Your goal is to make the copy consistent across all marketing copy — but today, we’re focusing on websites. Here are five tips to help you develop solid voice and tone guidelines to ensure the personality your website is expressing is aligned with your brand and business goals.
Audit Your Existing Copy
It’s important to audit and review your existing website copy or other marketing collateral if you’re creating a website for the first time. Make note of the formality or casualness of the language, the use of adjectives, calls to action, and even repetitive usage of certain words and punctuation like exclamation marks. As a best practice, this information should be catalogued in a content matrix or audit spreadsheet, which will help you identify both inconsistencies and patterns in the overall voice and tone.
Ask The Right Questions
When auditing existing or drafting new website copy, ask yourself: Does the voice of this copy sound natural, as if it were coming from one of your team members? Does this tone accurately represent your company and brand? While basic, these simple questions should be in the back of your mind whenever new copy is drafted.
Determine What Works/Doesn’t
With the content audit in hand and an overarching view of language patterns, ask yourself what is successful, what is weak and what is detrimental about the content. You should be able to identify what each message is trying to accomplish — and whether or not it’s clear. Some websites have different logins or portals for different audiences, and it’s important to note that these should have a different voice and tone. Regardless of the number of ventricles, identify the copy “that works the best.” This will be used as a starting point when you’re ready to write.
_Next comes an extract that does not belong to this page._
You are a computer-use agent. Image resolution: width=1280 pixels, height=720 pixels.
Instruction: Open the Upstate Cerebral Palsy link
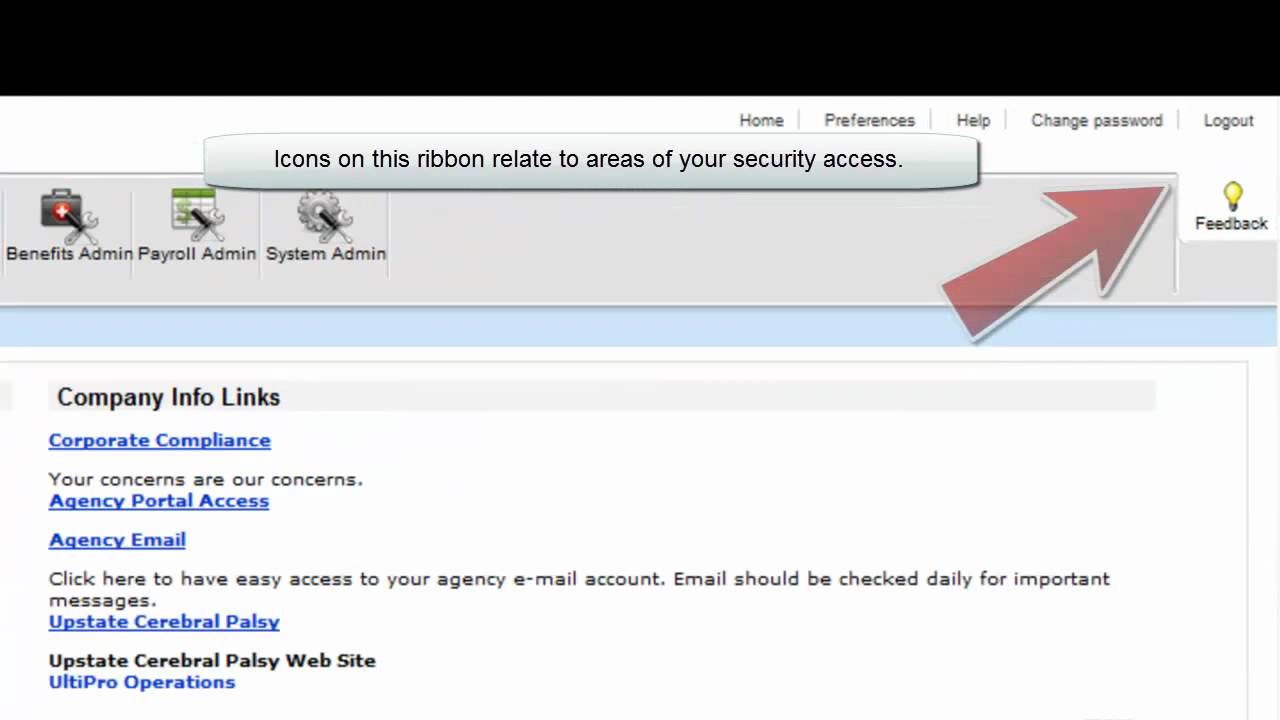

Identify Adjectives Or Personality Traits
Now that you’re equipped with the audit and have a “best in class sample” of work, identify three to five adjectives to describe your overall voice. For example: Those adjectives may be professional, trusted, straightforward, conscientious and flexible. You can also think of these adjectives as personality traits that your company might have were it a person.
Develop A Guide
With old content complied, the right questions answered, a strategy for what does/doesn’t work, a sample of strong content and the unique identifiers for how you want your copy to sound and feel — it’s finally time to create a guide and write. The guide should be simple and include 1) the adjectives/traits you’ve identified 2) written examples of that voice and tone being used across multiple platforms (i.e., website and social). While separate, this guide should be used in tandem with a company style guide.
With these straightforward tips, you’re five steps closer to creating a consistent personality and messaging for your brand. From here, it’s all about hiring the best writers and editors who can not only create content that fits the overall voice and tone, but regulate and adjust it when needed.